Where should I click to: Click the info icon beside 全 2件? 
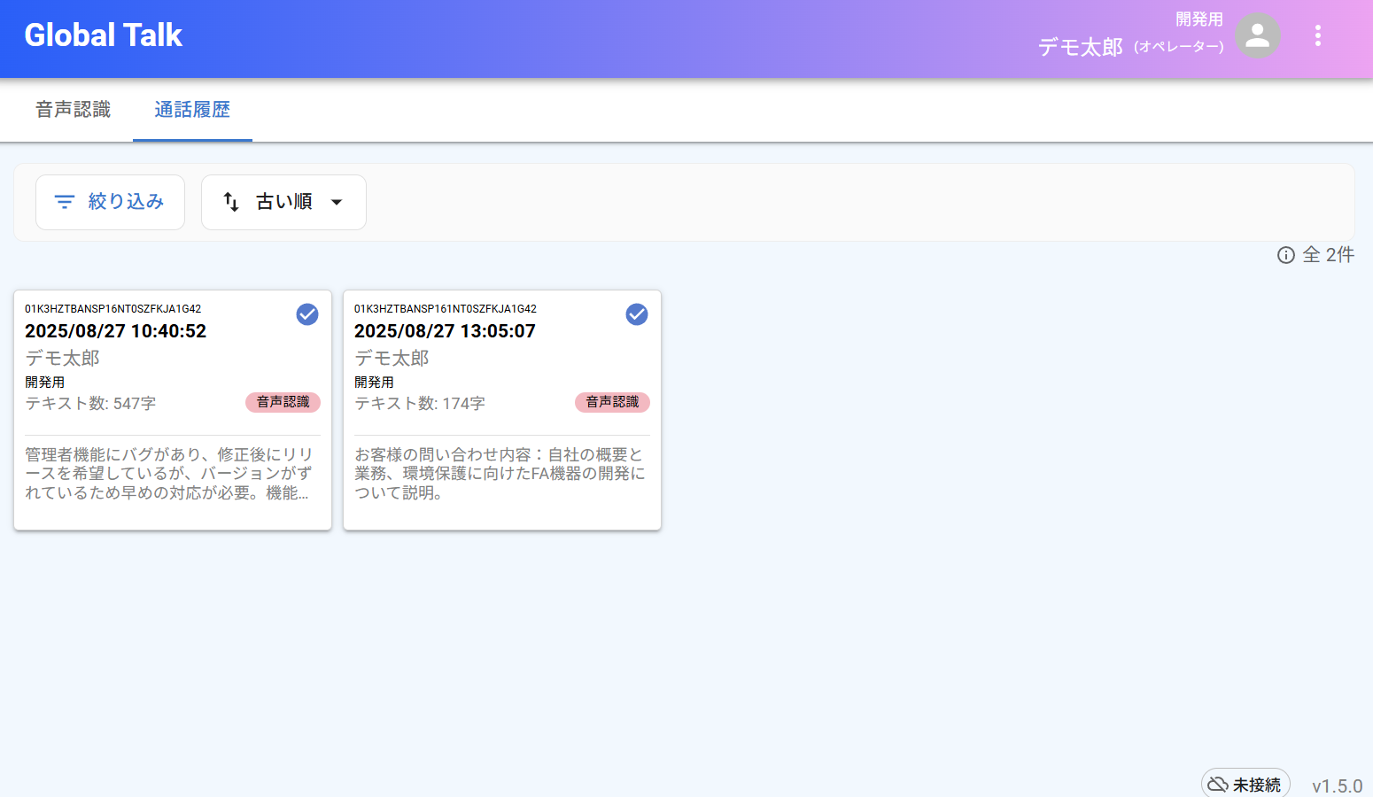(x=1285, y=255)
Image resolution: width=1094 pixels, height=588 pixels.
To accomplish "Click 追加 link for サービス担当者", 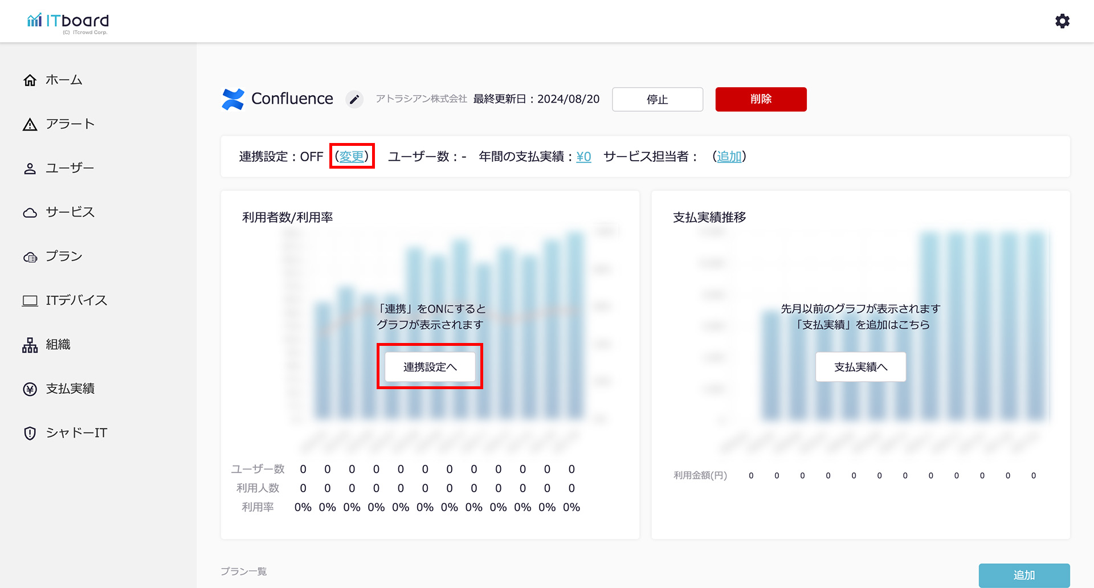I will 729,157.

_ _ _ _ _ _ _

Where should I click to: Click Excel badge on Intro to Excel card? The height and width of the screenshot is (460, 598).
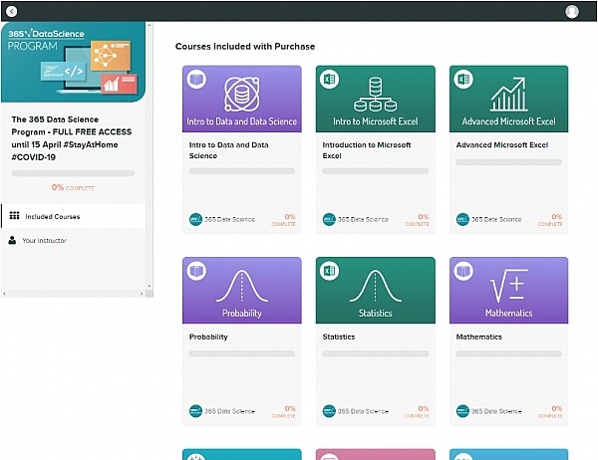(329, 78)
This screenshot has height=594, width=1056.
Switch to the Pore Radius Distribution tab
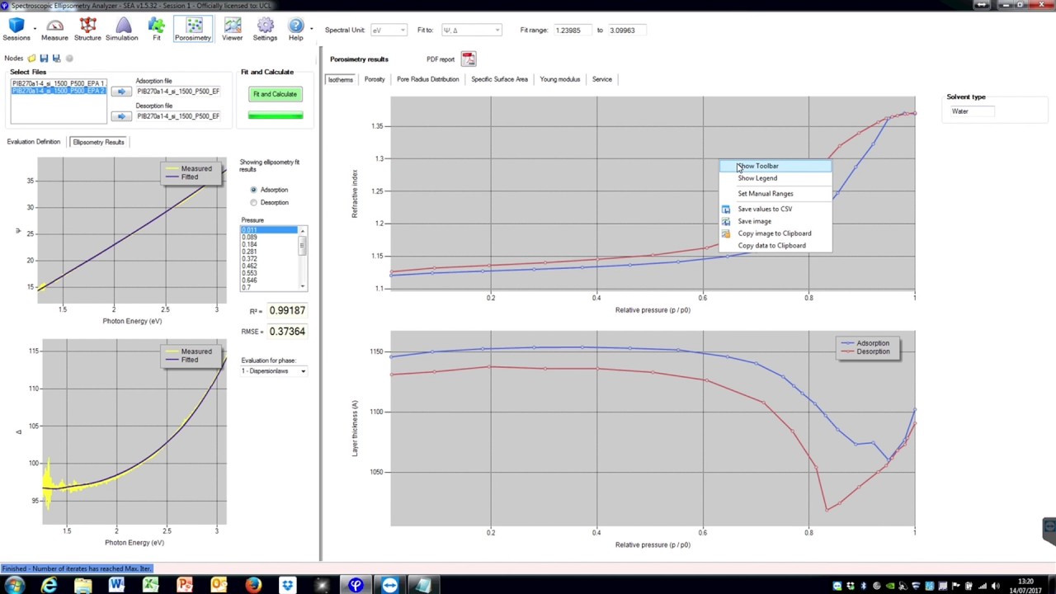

_ _ _ _ _ _ _

**What is needed:** Only one stretch of the listing above is to be duplicated: the lines from the one containing "Where should I click to: Click Excel" through the one containing "Switch to the Pore Radius Distribution tab", both included. Copy them exactly, minus the pictures.

**Solution for this exercise:**
Where should I click to: Click Excel badge on Intro to Excel card? The height and width of the screenshot is (460, 598).
(329, 78)
This screenshot has height=594, width=1056.
Switch to the Pore Radius Distribution tab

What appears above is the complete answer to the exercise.